:: LESETEXT ::

^^^^^^^^^^^^^^^^

Da ich die beiden letzten Jahre nicht nach Böhmen gelangte, wo ich sonst immer, den Sommer durch, zu geologischen und mineralogischen Betrachtungen aufgerufen wurde; so habe ich in diesem schönen Felde wenig genossen, noch weniger geleistet, und mir war daher das Taschenbuch sowohl, als die Hefte der [279] Zeitschrift eine höchstwillkommene Anregung Vielleicht gelingen mir einige Bemerkungen, die sich für die letzte qualificiren.

Hiebey bringe Folgendes zur Kenntniß: in Eger befindet sich ein Freund unsrer schönen Studien, Herr Polizeyrath Grüner; er kennt und benutzt die Umgegend, auch hat er in Böhmen sowohl als im Auslande Correspondenten und theilnehmende Freunde und ist auf's Tauschen gar wohl eingerichtet. Ich habe ihm also gleich den Catalog des Heidelberger Mineralien-Comptoirs mitgetheilt, ihm überlassend anzuzeigen, was er zu besitzen wünscht und ihn zugleich ersucht, ein Verzeichniß dessen zu geben, was er ablassen kann. Ich müßte mich sehr irren oder es sind Gegenstände drunter, die auch für Sie interessant sind. Wir haben gemeinschaftlich gar wohl ausgebildete Andalusiten in Quarz entdeckt, der einen Gang in Glimmerschiefer macht; nur springt das Gestein nicht immer günstig, und wird auch nicht häufig gefunden. Gar manches Andere wird das Verzeichniß eröffnen. Ich würde beide Theile ersuchen sich wechselseitig zu contentiren, die Spedition könnte allenfalls durch mich gehen, es sey, daß der Transport durch Fuhrleute oder fahrende Post besorgt würde.

Haben Sie die Gefälligkeit, mir von dem Augitporphyr und was sonst zu den v. Buchieschen Beobachtungen und Überzeugungen dienlich wäre, gelegentlich mitzutheilen. Die Gedanken, die ein solcher Mann [280] bey Betrachtungen der Natur hegt nehmen unseren Antheil gar kräftig in Anspruch. Legen Sie vielleicht auch ein interessantes Stückchen Albit bey, so wird meine Sammlung von Felsspathen, die ohnehin sehr vollständig ist, dadurch nur reicher werden. Wie viel verdankt überhaupt mein Kabinett nicht schon Ihrem Wohlwollen.

^^^^^^^^^^^^^^^^

:: BEREITGESTELLTE DATEN ::
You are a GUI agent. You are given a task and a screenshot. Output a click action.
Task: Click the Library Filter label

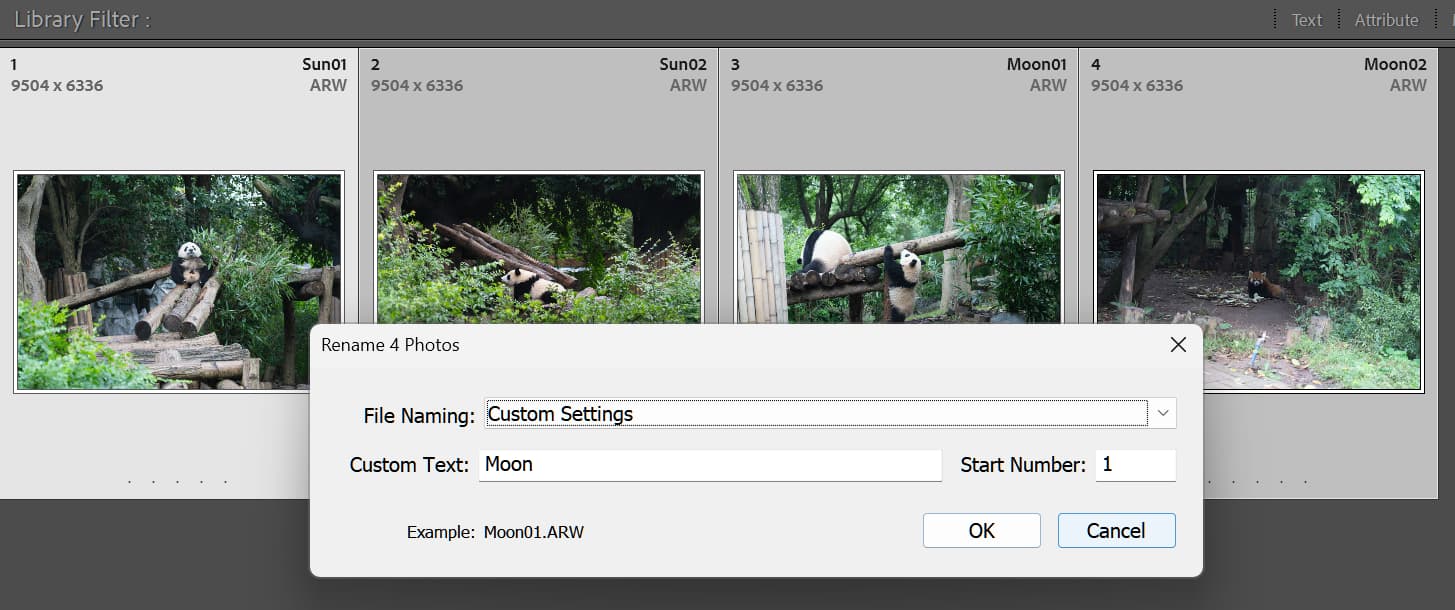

^^^^^^^^^^^^^^^^

:: AUFGABEN ::
[A] Begründe mit dem Lesetext, warum in den letzten beiden Jahren auf geologischem und mineralogischem Gebiet wenig genossen und noch weniger geleistet wurde. Antworte in ein bis drei Sätzen.
[B] Fasse den Absatz des Lesetextes, der mit „Hiebey bringe Folgendes zur Kenntniß“ beginnt, als Stichpunktliste zusammen und behalte dabei seine wichtigsten Fakten bei.
Für die Bearbeitung werden die Daten nicht gebraucht.

:: LÖSUNGEN ::
[A] In diesen beiden Jahren gelang die Reise nach Böhmen nicht. Dort war man sonst jeden Sommer zu geologischen und mineralogischen Betrachtungen angeregt worden.

[B]
- In Eger lebt Polizeirat Grüner, ein Freund dieser Studien. Er kennt die Umgebung, hat Korrespondenten und Freunde in Böhmen und im Ausland und ist gut auf Tausch eingerichtet.
- Er hat den Katalog des Heidelberger Mineralien-Comptoirs erhalten, um seine Wünsche anzugeben. Zugleich wurde er um ein Verzeichnis der Stücke gebeten, die er abgeben kann.
- Darunter dürften auch Stücke sein, die für die angeschriebene Person interessant sind.
- Gemeinsam wurden gut ausgebildete Andalusite in Quarz entdeckt, der einen Gang im Glimmerschiefer bildet. Das Gestein springt jedoch nicht immer günstig und wird nur selten gefunden.
- Das Verzeichnis wird noch manches andere zeigen.
- Beide Seiten sollen einander zufriedenstellen. Der Versand kann über die schreibende Person laufen, entweder durch Fuhrleute oder mit der fahrenden Post.